I just wanted to ask some questions out of laziness, make some comments, and
congratulate you.

I am going to ask this because I haven't dug through the code yet: I was
wondering do you have the ability to reduce a series of arithmetic operations
into the smallest necessary subset of operations required? (image+3 then image+4
should be image+7) This is one of the steps I know a compiler does but I wanted
to find a open source library that accomplished just that feat. (I didn't want
to have to rip it out of gcc in some ugly way.) Did you find such a thing? (I
was worried about doing this for floating point operations where I know there
are a considerable amount of idiosyncrasies that make it a hard problem.) 
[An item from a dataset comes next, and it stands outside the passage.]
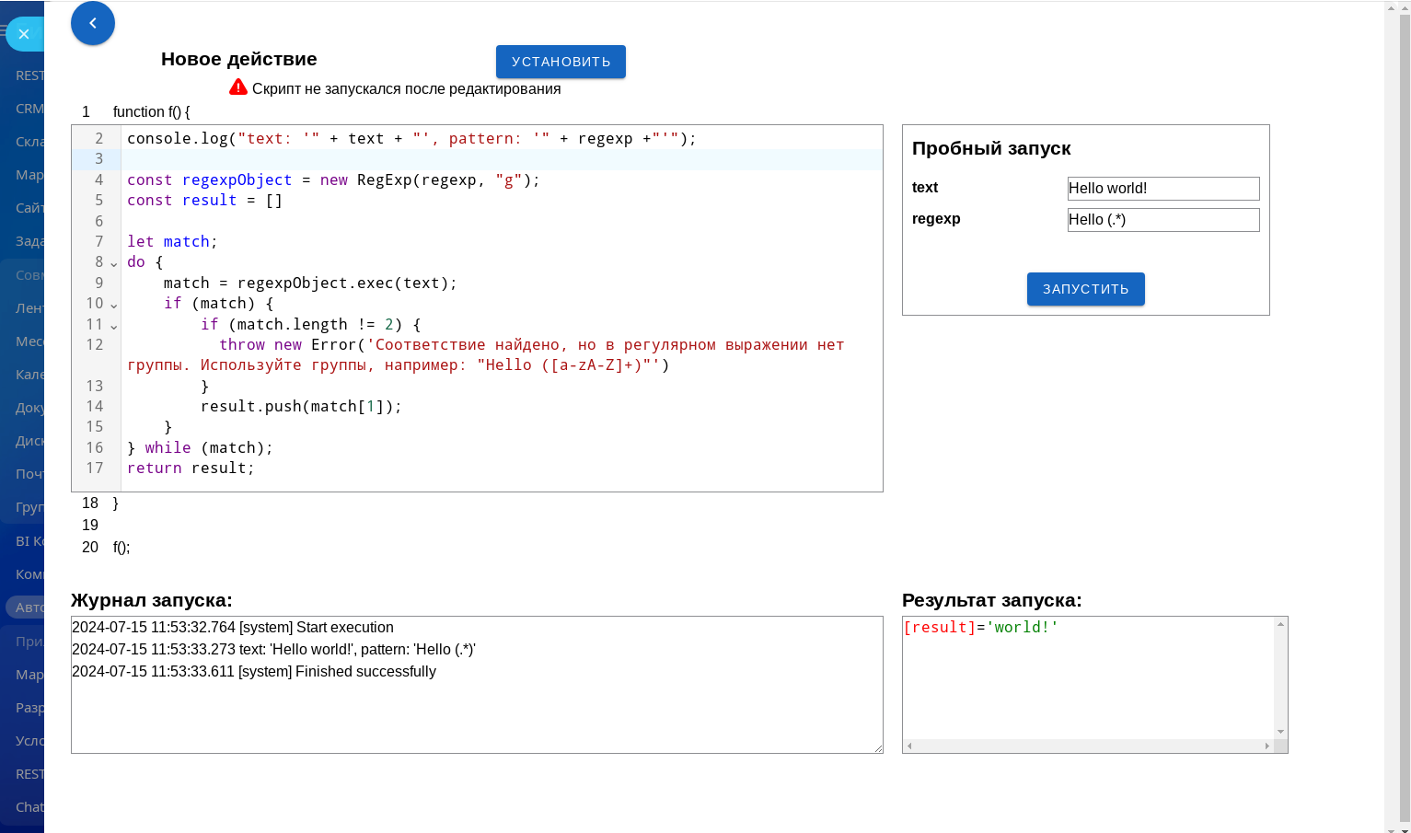Screen dimensions: 1411x833
Task: Place cursor on empty line 3
Action: [497, 159]
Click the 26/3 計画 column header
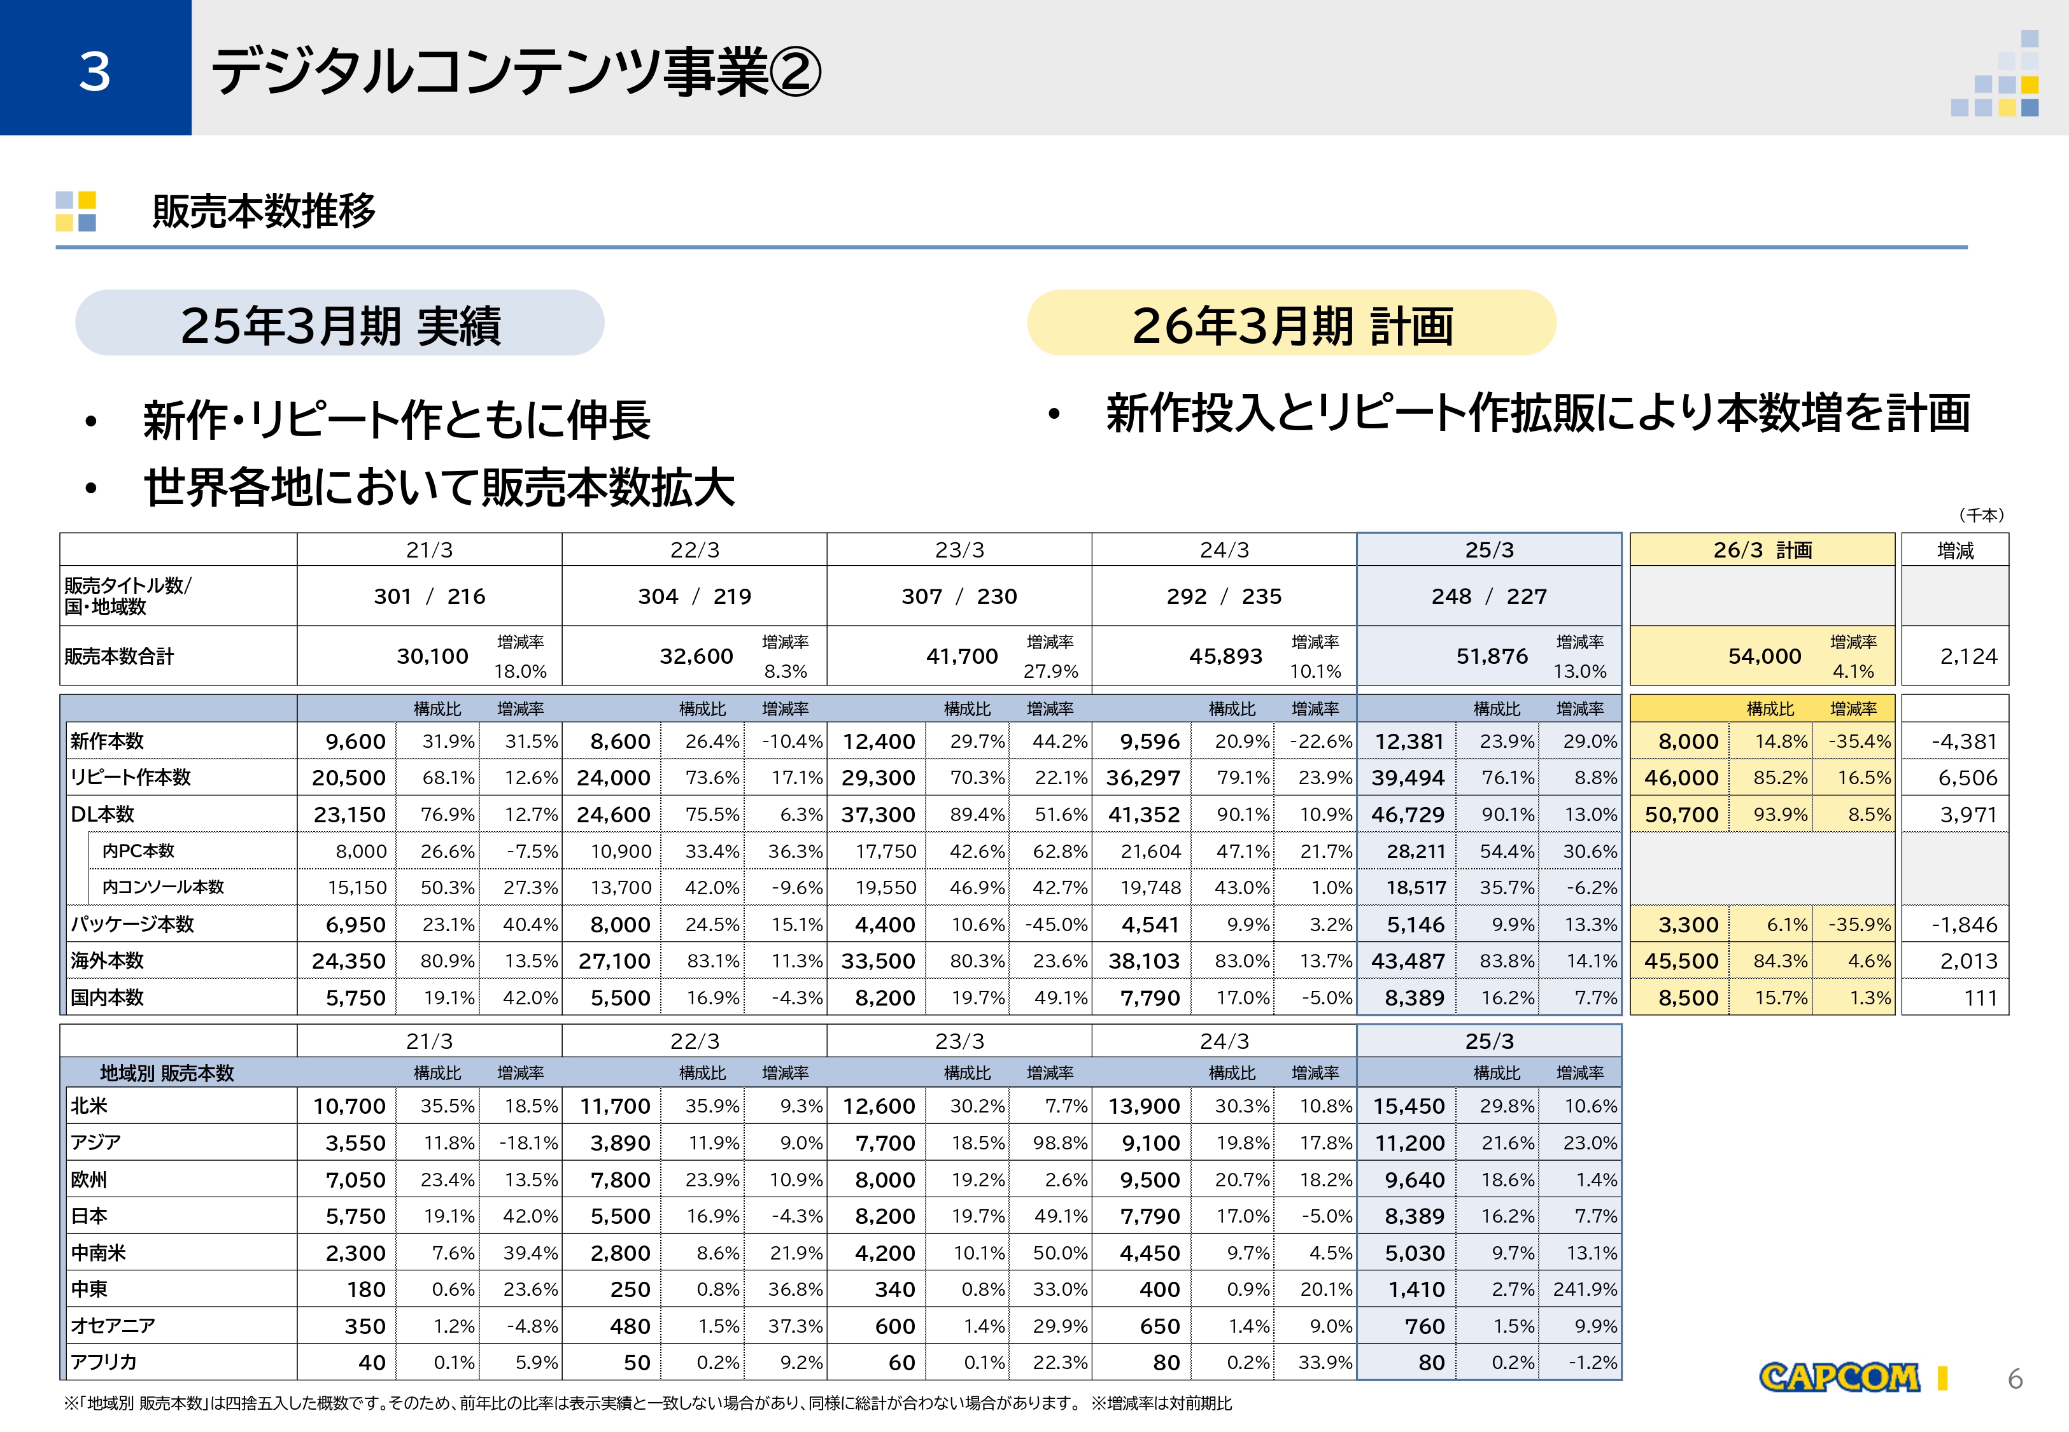The height and width of the screenshot is (1432, 2069). [x=1762, y=550]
The other question I had (out of laziness of not wanting to do a lot of
research) is: Why is there GeglOperationPointComposer in addition to
GeglOperationComposer? Can't that information be determined at runtime? Without
thinking about it too much, this seems to unnecessarily over-complicate your 
API. 

Last lazy question: It there the capability to compile code from your
"language". Or do you see the overhead of compiling as inconsequential compared
to the gains of the more intelligent processing your algorithms? I ask this
because my language supported convolutions and when you compiled my code I was
going to put all of the convolution kernels into frequency space and
pre-multiply the consecutive ones. Doing this would save a substantial amount of
processing at runtime. (Especially if you simply want to apply the same set of
operations to a large number of files.)

One thing I wanted to do for my project was to allow what I called "dynamic
operations" which basically just meant that I would hand them some information
and they could push more operations onto my operation stack at runtime. It was
also going to be scoped so that if you asked for information from the whole
image you would be able to edit the operation stack for all the pixels in the
image but if you received information from a region or a single pixel then you
would only be able to edit the stack for those pixels. I was worried that having
a separate stack for each pixel might generate quite a bit of overhead so I was
considering limiting it to only have whole image dynamic image operations but I
still think it is a useful operation. 

In that same vein I was wondering if it would be possible so generate image
statistics as you were applying another operation to an image. Basically if I
have operation X but if I apply a getImageStatistics operation right after it
then it might be more efficient to obtain those statistics for each pixel
immediately after the previous operation is applied, while the pixel value is
still in the cache. (Sorry, that statement is confusing.) 

If you really want this project to use efficiently use multiple machines you
should look at ZPL. It looks like this project has stopped being developed but
it might provide some insight to the challenges ahead:
http://www.cs.washington.edu/research/zpl/home/index.html

By the way, congratulations! This looks like it is going to be an amazing
project. I hope to help in some small capacity.